To encourage further growth of Western sports, India's minister of women's health, Rajkumari Amrit Kaur, recently coaxed to her country the British soccer coach, Ron Meades, and the Czech table tennis expert, Victor Barna. The India Volleyball Association invited a Russian volleyball coach. Not to be outdone, the United States has sent a basketball expert as well as Swimmer Sammy Lee, Pole Vaulter Bob Richards, Sprinter Jesse Owens and Olympic Decathlon Champion Robert Mathias. Indians freely hint that these sporting visitors from the free world have done the West more good than many speeches about democracy. (One Russian soccer team, on the other hand, somewhat marred Indo-Soviet relations by leaving their boots lying about on their hosts' beds and discarding banana peels in lavatory bowls.)

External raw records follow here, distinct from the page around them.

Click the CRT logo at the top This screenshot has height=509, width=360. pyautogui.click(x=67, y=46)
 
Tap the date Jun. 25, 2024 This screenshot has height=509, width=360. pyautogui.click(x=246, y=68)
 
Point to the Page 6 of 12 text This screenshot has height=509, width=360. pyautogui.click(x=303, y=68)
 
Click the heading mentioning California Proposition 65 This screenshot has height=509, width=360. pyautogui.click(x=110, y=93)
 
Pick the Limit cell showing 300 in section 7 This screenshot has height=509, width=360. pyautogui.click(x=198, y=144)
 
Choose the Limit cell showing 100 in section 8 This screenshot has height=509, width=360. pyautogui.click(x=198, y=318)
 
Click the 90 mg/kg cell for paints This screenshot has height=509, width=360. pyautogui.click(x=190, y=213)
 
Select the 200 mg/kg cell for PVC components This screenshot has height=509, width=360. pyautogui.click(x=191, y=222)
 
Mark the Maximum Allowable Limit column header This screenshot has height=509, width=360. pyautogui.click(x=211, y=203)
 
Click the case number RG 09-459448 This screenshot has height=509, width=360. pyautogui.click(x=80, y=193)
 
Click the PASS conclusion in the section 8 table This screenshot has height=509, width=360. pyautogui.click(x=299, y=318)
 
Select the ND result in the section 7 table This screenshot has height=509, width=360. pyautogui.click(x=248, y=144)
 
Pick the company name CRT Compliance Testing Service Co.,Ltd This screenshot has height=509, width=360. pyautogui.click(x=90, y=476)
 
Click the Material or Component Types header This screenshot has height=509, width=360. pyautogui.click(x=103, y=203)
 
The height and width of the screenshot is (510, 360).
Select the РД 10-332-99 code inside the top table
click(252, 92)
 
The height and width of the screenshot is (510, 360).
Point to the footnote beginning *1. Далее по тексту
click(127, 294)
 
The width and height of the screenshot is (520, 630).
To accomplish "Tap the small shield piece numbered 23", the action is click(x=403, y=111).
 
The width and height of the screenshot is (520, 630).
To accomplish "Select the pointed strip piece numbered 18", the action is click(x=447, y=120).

Though India has many soccer associations, and tournaments are regularly played in all cities, the standard of play remains low. Indians do better at field hockey. They won the event in the 1952 Olympics and this year in a strenuous 14-week tour of New Zealand and Australia, the Delhi Wanderers played 38 matches, lost only one and scored a total of 203 goals to their opponents' 23.

Last year India (with Indian women participating) carried off four gold medals for the high jump, discus and hammer throw, 110-meter race and women's relay race in the Inter-Asian games at Manila. This year at Wimbledon, India's Ramanathan Krishnan lost to Chile's Luis Ayala in the third round and India's Naresh Kumar lost to Tony Trabert in the fourth round. In the quarter-finals of the doubles, the Indians lost to Australia's Rex Hartwig and Lew Hoad. In the interzone finals for the Thomas Cup, the world badminton championship, India beat the U.S. this year, six matches to three.

But cricket is still the Western game in which Indians excel. In March of this year an India cricket team toured Pakistan and played 14 test and provincial matches. All five test matches were drawn. In the sacred name of cricket the Pakistan government lifted nearly all travel restrictions and, for the first time since partition, thousands of Indians poured into Pakistan without being chivvied by suspicious officials on both sides of the border. Explained Iskander Mirza, Pakistan's minister of interior affairs, "Nehru and I are both keen cricketers."